A couple of days ago, a friend asked me my thoughts on the upcoming presidential election.
I have to admit, I responded with that using a question to answer a question, trying to get a feel for if we could have a healthy disagreement or if I said that I liked one candidate or another if I was going to get a long diatribe on why he or she was wrong and this disagreement would lead to us no longer being able to be passing acquaintancs, much less friends.
It seems these days that the world has become so polarized we can't even engage in a lively debate about the candidates or the big issues or even the differences between the various political parties.

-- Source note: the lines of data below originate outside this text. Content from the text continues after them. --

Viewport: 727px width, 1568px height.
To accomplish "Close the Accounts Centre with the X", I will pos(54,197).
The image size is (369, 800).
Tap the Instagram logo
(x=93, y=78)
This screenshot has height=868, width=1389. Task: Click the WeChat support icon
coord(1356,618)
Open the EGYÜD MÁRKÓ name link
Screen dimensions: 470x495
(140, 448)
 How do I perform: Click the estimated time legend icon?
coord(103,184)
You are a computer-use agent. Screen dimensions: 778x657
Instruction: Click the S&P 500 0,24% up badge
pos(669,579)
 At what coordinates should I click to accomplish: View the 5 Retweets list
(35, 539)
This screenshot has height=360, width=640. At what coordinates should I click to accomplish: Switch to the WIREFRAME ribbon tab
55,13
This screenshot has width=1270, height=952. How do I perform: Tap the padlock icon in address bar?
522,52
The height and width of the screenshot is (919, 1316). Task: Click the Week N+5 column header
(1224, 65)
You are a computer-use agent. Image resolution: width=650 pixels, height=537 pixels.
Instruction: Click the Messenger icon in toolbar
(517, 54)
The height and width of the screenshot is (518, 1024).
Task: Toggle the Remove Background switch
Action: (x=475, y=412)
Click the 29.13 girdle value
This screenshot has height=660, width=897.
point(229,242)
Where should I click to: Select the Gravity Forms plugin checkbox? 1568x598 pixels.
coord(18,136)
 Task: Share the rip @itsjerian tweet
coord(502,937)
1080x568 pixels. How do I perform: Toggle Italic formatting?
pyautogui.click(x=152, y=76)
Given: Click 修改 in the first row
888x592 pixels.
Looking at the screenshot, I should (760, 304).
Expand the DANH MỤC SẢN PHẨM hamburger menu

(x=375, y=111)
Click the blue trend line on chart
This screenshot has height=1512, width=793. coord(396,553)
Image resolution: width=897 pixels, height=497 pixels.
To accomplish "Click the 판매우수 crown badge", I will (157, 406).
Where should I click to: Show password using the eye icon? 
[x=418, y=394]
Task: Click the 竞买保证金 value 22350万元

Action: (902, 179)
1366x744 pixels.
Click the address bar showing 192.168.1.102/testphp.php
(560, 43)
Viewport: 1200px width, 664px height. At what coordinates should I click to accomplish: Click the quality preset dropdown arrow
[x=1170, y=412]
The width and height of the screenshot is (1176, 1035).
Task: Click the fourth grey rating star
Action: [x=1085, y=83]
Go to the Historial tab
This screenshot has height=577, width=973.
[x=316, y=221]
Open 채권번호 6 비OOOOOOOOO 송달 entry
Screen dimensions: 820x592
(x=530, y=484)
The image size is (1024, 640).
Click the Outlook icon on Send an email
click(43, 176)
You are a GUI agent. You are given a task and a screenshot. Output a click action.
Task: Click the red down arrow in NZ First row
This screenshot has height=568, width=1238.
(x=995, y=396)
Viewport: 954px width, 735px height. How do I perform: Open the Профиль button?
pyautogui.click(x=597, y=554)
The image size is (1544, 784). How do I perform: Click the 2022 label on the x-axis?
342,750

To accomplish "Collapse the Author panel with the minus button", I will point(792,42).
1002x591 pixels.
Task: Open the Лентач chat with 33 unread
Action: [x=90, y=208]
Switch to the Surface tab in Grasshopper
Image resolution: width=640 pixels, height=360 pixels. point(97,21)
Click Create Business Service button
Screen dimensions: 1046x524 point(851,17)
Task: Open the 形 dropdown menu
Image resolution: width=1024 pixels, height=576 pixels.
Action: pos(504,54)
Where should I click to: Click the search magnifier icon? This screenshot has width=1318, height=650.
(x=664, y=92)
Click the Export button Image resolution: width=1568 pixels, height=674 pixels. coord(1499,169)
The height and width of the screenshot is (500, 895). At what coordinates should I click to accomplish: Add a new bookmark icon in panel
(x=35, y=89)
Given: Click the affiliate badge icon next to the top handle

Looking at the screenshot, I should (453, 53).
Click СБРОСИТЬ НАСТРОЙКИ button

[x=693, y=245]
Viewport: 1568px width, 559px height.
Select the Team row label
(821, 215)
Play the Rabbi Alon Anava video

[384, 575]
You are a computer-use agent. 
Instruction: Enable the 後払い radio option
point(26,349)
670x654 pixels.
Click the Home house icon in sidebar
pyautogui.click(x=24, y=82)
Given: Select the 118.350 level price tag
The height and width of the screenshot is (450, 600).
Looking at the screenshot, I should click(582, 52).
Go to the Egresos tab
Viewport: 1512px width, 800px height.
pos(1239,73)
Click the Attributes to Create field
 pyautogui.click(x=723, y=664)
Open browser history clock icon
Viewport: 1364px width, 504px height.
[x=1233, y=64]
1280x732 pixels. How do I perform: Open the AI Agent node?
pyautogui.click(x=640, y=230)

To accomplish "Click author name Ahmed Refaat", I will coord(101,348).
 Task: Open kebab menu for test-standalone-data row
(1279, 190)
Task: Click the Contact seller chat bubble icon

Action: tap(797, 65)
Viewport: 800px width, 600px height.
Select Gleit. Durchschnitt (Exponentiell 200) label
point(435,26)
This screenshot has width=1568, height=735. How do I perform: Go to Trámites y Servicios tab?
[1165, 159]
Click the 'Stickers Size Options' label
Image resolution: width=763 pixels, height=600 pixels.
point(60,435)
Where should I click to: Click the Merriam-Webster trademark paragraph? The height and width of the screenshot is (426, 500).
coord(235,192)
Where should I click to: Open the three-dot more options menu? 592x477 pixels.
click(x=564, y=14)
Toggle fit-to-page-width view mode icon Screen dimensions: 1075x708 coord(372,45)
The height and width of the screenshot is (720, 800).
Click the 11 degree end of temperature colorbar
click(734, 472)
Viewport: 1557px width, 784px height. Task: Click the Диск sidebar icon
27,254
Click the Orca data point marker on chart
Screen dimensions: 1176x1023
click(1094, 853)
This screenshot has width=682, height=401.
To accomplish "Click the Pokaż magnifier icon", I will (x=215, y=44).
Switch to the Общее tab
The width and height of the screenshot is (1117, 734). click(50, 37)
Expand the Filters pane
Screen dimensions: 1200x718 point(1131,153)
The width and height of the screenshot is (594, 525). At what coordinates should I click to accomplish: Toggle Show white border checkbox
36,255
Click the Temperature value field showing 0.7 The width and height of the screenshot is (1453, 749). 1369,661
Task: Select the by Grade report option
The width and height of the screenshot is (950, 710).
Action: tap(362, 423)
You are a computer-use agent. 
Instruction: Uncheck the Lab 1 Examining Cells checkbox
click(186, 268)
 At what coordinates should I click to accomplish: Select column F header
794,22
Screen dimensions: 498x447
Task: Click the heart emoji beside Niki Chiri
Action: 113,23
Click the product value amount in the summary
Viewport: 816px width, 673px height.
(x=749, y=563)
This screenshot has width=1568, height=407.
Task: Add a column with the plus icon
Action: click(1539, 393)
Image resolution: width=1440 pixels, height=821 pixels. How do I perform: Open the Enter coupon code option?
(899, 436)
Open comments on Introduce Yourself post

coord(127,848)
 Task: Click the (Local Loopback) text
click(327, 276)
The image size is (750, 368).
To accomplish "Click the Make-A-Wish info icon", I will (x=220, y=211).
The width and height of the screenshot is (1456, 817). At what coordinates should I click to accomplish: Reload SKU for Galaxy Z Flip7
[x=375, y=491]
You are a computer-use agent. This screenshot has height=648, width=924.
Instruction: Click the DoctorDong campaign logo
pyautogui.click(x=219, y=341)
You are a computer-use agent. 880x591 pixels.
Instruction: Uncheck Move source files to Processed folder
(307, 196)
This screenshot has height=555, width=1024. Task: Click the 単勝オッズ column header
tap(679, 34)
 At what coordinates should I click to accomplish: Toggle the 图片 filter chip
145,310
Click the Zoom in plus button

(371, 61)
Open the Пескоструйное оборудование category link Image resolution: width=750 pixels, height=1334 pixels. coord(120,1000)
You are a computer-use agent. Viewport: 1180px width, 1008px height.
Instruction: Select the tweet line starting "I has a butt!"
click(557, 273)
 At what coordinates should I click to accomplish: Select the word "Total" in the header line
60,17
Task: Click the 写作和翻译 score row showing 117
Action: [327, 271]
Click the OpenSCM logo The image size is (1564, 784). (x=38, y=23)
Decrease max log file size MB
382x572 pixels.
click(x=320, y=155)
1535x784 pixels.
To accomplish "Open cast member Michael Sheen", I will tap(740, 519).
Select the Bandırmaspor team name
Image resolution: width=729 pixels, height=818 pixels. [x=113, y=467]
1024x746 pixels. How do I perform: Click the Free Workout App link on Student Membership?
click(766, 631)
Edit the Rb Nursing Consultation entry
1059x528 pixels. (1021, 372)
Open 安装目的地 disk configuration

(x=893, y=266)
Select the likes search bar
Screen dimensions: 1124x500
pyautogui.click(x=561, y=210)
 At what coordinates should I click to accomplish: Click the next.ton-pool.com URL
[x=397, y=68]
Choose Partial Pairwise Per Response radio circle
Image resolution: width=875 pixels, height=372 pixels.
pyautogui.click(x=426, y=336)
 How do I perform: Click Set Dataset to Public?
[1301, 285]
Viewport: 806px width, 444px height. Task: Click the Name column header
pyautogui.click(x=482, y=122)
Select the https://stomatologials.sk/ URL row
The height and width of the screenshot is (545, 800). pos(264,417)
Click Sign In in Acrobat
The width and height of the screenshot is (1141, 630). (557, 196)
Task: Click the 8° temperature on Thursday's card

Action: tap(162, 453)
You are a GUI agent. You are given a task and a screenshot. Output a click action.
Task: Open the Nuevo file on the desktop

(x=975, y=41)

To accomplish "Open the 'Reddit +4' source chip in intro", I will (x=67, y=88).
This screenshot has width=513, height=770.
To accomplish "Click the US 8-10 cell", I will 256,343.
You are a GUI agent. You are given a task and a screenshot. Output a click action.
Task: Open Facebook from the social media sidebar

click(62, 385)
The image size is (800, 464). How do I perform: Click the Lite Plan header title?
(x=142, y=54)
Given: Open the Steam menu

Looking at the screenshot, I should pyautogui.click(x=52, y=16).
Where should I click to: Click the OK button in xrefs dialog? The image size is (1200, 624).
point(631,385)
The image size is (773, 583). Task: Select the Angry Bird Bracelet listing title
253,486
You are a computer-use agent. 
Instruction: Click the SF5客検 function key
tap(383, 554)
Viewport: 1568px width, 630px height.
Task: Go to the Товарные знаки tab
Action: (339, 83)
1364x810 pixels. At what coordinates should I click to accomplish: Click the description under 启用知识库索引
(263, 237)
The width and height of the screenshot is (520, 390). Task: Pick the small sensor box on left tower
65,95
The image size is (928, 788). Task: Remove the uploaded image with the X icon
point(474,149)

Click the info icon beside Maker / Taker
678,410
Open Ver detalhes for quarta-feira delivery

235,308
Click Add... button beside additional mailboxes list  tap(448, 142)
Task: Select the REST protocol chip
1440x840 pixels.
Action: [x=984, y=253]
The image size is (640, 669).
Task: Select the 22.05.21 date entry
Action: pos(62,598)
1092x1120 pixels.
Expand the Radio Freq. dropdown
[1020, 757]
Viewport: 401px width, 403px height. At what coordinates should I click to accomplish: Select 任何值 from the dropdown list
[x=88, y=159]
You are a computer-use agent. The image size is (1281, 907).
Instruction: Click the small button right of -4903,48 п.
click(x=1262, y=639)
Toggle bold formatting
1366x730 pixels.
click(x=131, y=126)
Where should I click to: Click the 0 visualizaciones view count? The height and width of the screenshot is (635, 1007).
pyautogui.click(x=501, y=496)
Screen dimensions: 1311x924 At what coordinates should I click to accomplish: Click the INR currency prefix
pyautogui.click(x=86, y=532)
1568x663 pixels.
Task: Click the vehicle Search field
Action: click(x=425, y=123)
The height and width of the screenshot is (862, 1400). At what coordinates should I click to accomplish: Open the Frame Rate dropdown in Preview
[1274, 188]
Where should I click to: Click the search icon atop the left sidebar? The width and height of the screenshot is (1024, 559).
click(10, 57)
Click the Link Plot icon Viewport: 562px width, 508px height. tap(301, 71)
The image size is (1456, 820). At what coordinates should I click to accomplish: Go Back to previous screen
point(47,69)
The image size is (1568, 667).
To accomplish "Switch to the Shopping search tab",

At least that's how it seems sometimes.
Especially when you see a
story like this one from Florida.
Residents of Broward County, Florida, may not get up-to-date information on hurricanes anymore, if Democrats on the County Commission have their way. In 2006, after recent hurricane devastation in 2004 and 2005, the County Commission made it a priority to have all hurricane information broadcast over the radio to the most listeners possible. At the time, and to this day, that radio station is WIOD, AM 610. On Tuesday, it came out that local Democrats don't want to renew the deal the county has with the station, because the station broadcasts Rush Limbaugh's talk show.Stacy Ritter, formerly a Democratic member of the state Legislature, said she didn't want to support a radio station she says is out of step with local politics by giving it the contract to air hurricane information. "They have every right to speak," she said in an interview with the South Florida Sun-Sentinel. "But we don't have to do business with them."
Echoing Ritter's political concerns is another Commissioner, Ken Keechl. Keechl, formerly president of the Miami Dolphins gay Democratic club, served - along with Suzanne Gunzburger - on the board that tallied votes in the recounted 2000 presidential election.
After hearing about the move to have the radio station's emergency broadcast contract rejected, Limbaugh spoke out about the apparent partisanship that could lead to fewer people getting necessary emergency information. "They are politicizing the delivery of emergency news, which is non-partisan," he said on the air. "They are making weather a partisan issue."
Now, I can fully understand that if you're on one side of the aisle or another and you disagree with what Limbaugh says, you have the right not to do business with the station that airs his show. You're not required to sponsor his show or even listen to it.
That said, I am stunned at the whole--well, that station air Rush Limbaugh, so in response we won't use it as a emergency broadcast information station.
Is this basically a couple of zealot on one side of the aisle saying to people who listen to Rush--well, if the hurricane cames, you're not worth saving? Seems to me that is kind of the message being given here.
That said, I can't see why we can't all agree to disagree. Maybe I'm just old-fashioned or crazy...or both.